We report preliminary micropaleontological results of a study of Late Pleistocene loess and till that was prompted by the chance discovery of Upper Cretaceous (Campanian-Maastrichtian) marine diatoms in southern Wisconsin and northern Illinois, USA lake cores.

These fossil diatoms occur in loess deposits in lake basins, which implies glacial and eolian pathways. No in situ diatom-bearing biosiliceous units of the Late Cretaceous Pierre seaway are known to exist in the upper Midwest, so there is no obvious primary regional source for these fossils. However, all the loess samples are found to include calcareous foraminifera and Cretaceous marine diatoms. By contrast, no post-Paleozoic marine fossils have been found in Michigan Lobe tills. This implies that the Des Moines Lobe overran the original Late Cretaceous Pierre Seaway deposits, where the fossils became admixed into till and transported subglacially. As the ice retreated, many of the microfossils would have been carried by meltwaters and accumulated in outwash deposits, which provided the source for eolian distribution as loess.

Mapping concentrations of marine diatoms in Quaternary loess, till, and outwash deposits throughout the study area will be done to identify the likely source area for the original Cretaceous deposits. Given that the marine diatoms have been established as very distinctive tracers, their concentration and distribution in loess will provide important data on late Pleistocene/Holocene wind strength and direction.

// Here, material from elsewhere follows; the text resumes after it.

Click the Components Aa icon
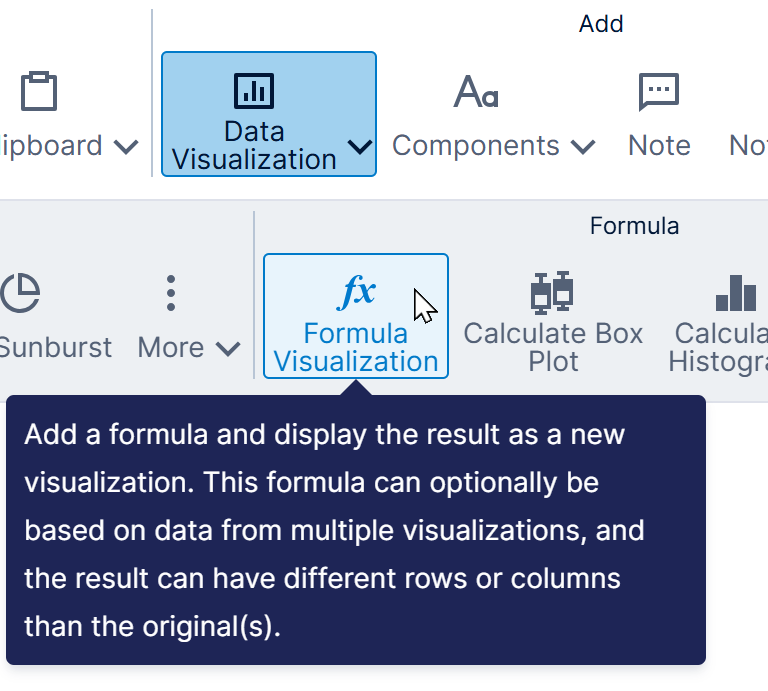This screenshot has height=691, width=768. [476, 91]
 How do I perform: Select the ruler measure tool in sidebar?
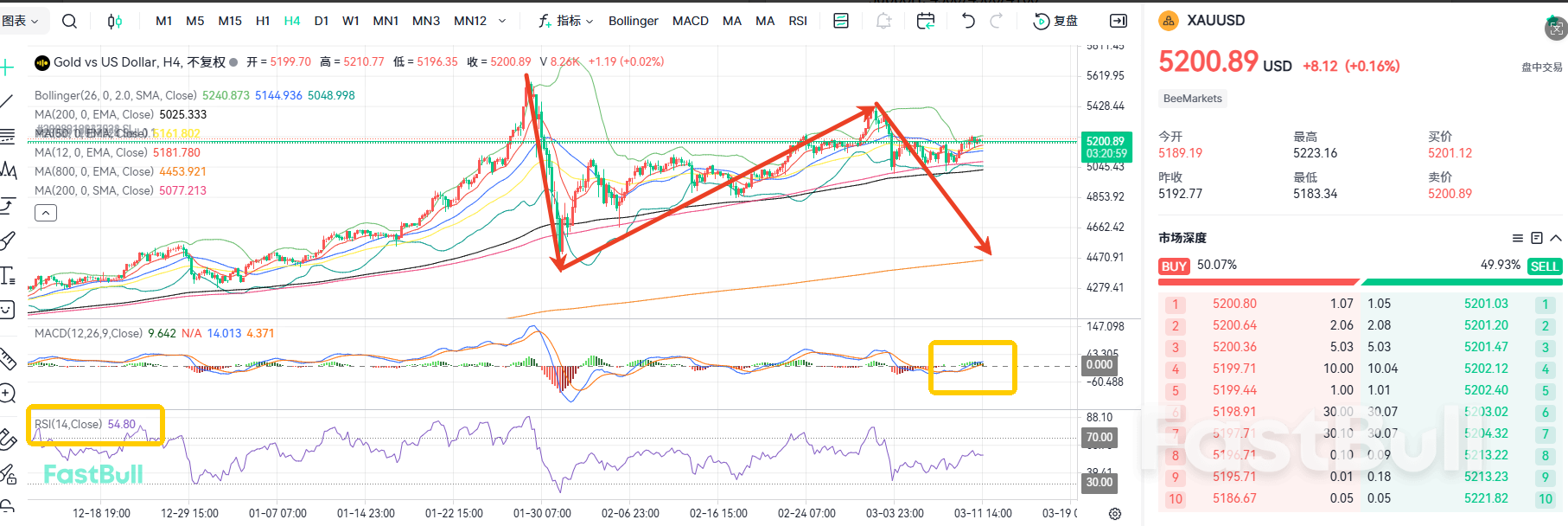pos(8,357)
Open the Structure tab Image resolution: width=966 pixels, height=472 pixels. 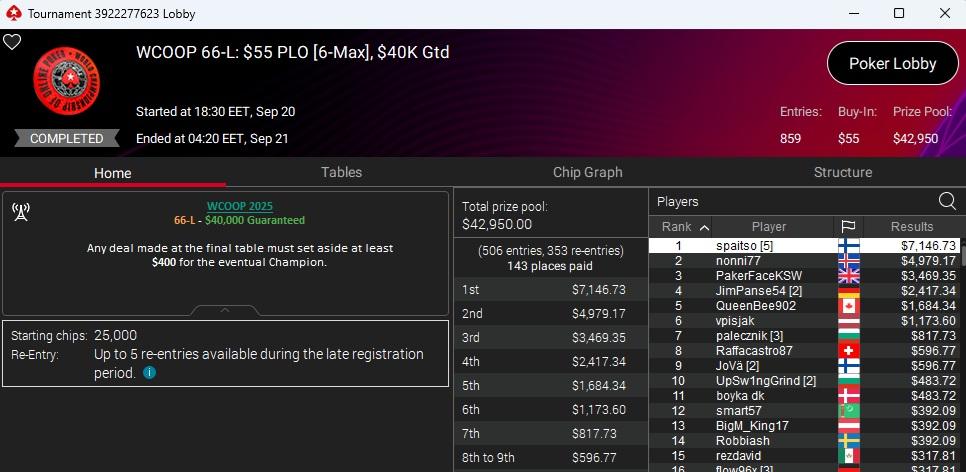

We are currently analyzing microfossil assemblages in dated cores of 7760 - 17140 cal year BP from Cross Plains, WI, and undated sediment cores from DeKalb, IL, in order to better characterize and date these microfossil distribution events. The microfossils have been found in Wisconsin lake cores as deep as 200 cm beneath the surface. Diatoms common to both loess and lake cores include the unique Cretaceous diatom Gladiopsis sp. and many longer ranging taxa such as Stephanopyxis spp. Preliminary data suggests a south-easterly wind direction.

Anticipated results of this study are two-fold: (1) we will use the diatom distribution and concentration as a tracer of early Holocene winds, and (2) we expect to learn more about Pierre Seaway productivity events during the Late Cretaceous (Campanian).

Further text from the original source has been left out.